Echocardiography showed features typical of Barlow´s disease: excessive myxomatous tissue, annular dilatation, leaflet thickening, bileaflet prolapse, and chordal lengthening. Valve analysis revealed a tall P2 segment of the posterior leaflet. There was no ruptured chord but the posterior segments were very elongated, and a clef between the P2 and P3 segments can be appreciated in the video. There was a large anterior leaflet, involving A2 with a lot of excess tissue. The P1 segment was of normal height.

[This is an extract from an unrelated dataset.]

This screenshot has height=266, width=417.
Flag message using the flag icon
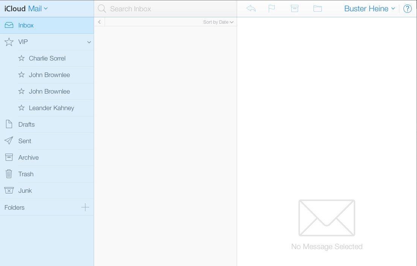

The operative technique consisted of repairing the valve without resecting the excess tissue, using Gore-Tex® neochords to create a new posterior leaflet free-edge by bending the excess tissue into the ventricular side.
After the 4/0 Gore-Tex® suture was passed through the papillary muscle, it was first attached to the margin of P2 and then continued through the body of the leaflet until reaching the middle part, as shown, leaving about 15 mm of the leaflet free up to the annulus. This procedure was repeated along the prolapsing scallop. Doing this avoids the posterior leaflet pushing the anterior one and causing systolic anterior motion. After the repair was completed, a symmetric closure line was observed between the two leaflets. The author marked it with ink, and afterwards confirmed that the surface of coaptation was adequate. This technique is totally reversible in case of failure, and there is no need to resect any scallop. As a result, there is no gap suture and no need to plicate the annulus. The patient's postoperative echocardiography confirmed adequate height of coaptation with trivial residual regurgitation.
In conclusion, this is a nonresecting repair that is performed by bending the prolapsing segment towards the ventricle, using a technique that avoids the posterior scallop pushing the anterior leaflet and causing systolic anterior motion.